The curious case of the missing natural gas imports
Strange things afoot in the EU natural gas import statistics
European gas prices are back down to normal. At least, that is what the market for gas futures would have you believe. Check out the round trip this market has done in recent days.
I hate the futures market and wish it would have never caught headlines. Futures markets always catch headlines because they are so volatile. Actual energy prices — for end consumers — move slowly, even in a crisis. But futures markets go haywire overnight; great for headlines.
Futures markets are speculative prices. They are not the current market price of energy. Rather, they are the market price on what the market thinks the price of energy will be in the future. If you tell the futures market a scary story and convince them to believe it, prices will spike. If you tell them a calming story and convince them to believe it, prices will fall. There has been plenty of the latter since early-September.
In this post, I am not going to engage in speculation about the future of the European natural gas markets. The futures traders do that and their opinions produce a tidy chart.

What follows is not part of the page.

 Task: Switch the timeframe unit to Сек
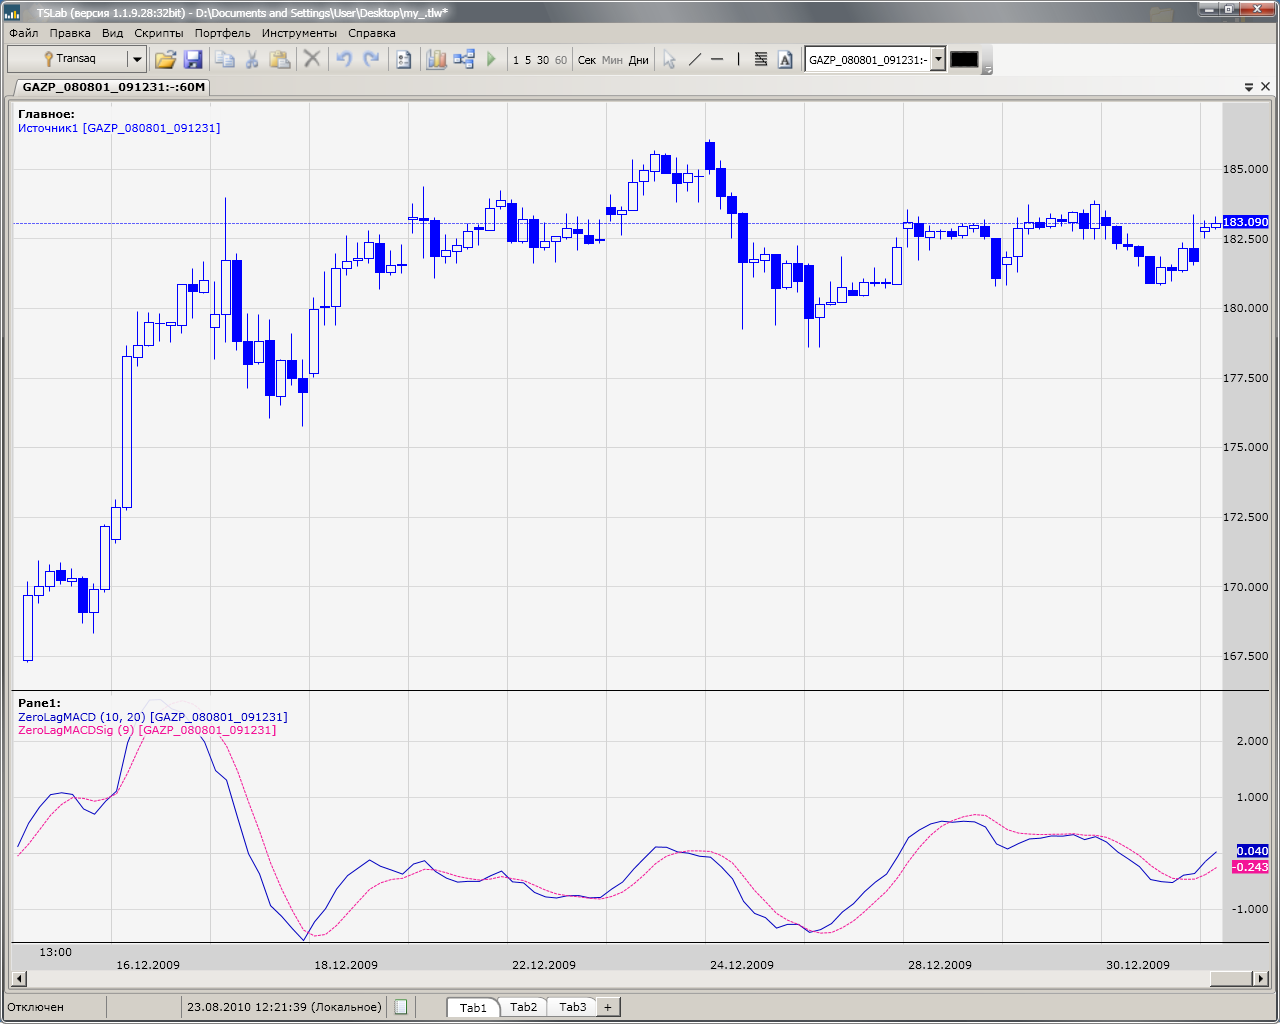[587, 60]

Rather I am going to look what the current data is telling is.
But before looking at the data, it is worth highlighting an unusual discrepency in the data. I cannot explain this discrepency, but it is odd and I think it is worth noting. The data is from the Brugel website and from what I can tell it is not addressed anywhere on the site.

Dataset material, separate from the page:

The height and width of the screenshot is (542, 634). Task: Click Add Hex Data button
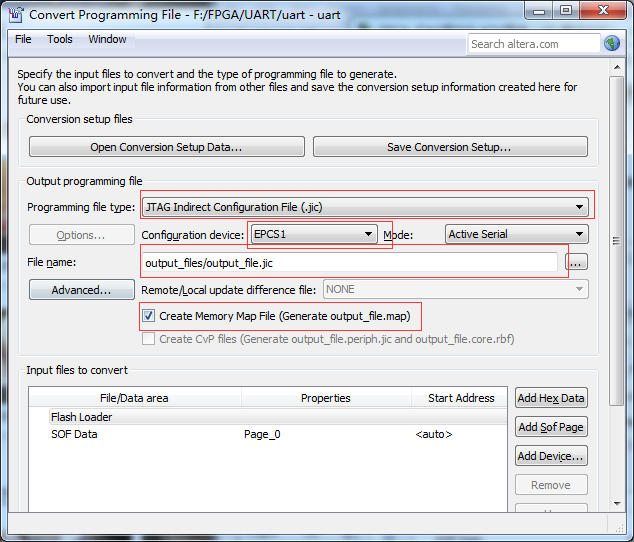(551, 398)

The data on European gas imports is broken down into component countries/products to show where the gas is coming from. These components are: Russia, Norway, Algeria and LNG. The data also includes a ‘total’ measure. Here’s the things: if you add the components together it does not perfectly match the total. Here is the total and the total derived from the components for 2021, for example.
Such discrepencies are not unusual in data. But if they change drastically from year to year they become problematic. Low and behold, these discrepencies started to increase substantially in 2021 and have become even larger in 2022. Here are the cumulative totals since 2020.
That is a lot of gas that apparently came from no country in particular being added to the total!
What is going on in these statistics? I do not know. But given that we face a potential crisis this winter, it would be interesting to know what this discrepency is all about.
Now, onto the statistics themselves. First off, total imports.
As we can see here, it looks like 2022 imports have until recently been keeping pace with previous years. Although, since week 33 they have been missing the mark slightly.
The Russian import data shows why. The total figures start missing the mark when Russian gas flows hit zero.
The Russian chart also shows the story of the countersanctions and the halting of Russian gas flows. These have been replaced with LNG imports which are shown in the next chart.
So, how are things looking in the European gas market? Are things as rosy as the speculators in the futures market are saying? I would say: no.
Two points are worth highlighting. The first is that we are about to go into a heavy import phase. Go back and look at the chart of total imports. Here you see that between week 21 and week 37, imports slow. But after this imports pick up. We are just now entering the phase where imports have to pick up enormously.
This feeds into the second point. That slight discrepency we see after week 33 between 2021 imports and 2022 that is caused by Russian imports hitting basically zero may not bode well for future imports. That discrepency could well start to grow as we enter the phase of heavy imports but without Russia as a key source.
One final point. LNG is not a free lunch. It costs around 40% more than the piped alternative. The chart below shows LNG imports as a percent of total imports.
Clearly we are importing a lot more LNG. This ratchets up the gas price mechanically. No need for shortages. Now go back to the futures chart. Futures prices are falling to pre-war levels. This in spite of LNG making up twice as much of gas imports and being 40% more expensive.
The lesson? Don’t listen to futures markets.
LNG sounds hyrdocarbon-heavy. Presumably petrol. All the same I'm wondering:
Could the price of gas go up... as the price of gas goes up?
Can't explain the gap you point out, but maybe futures are falling because storage for gas of all types is now full and no one can take actual delivery, at least for the next few weeks.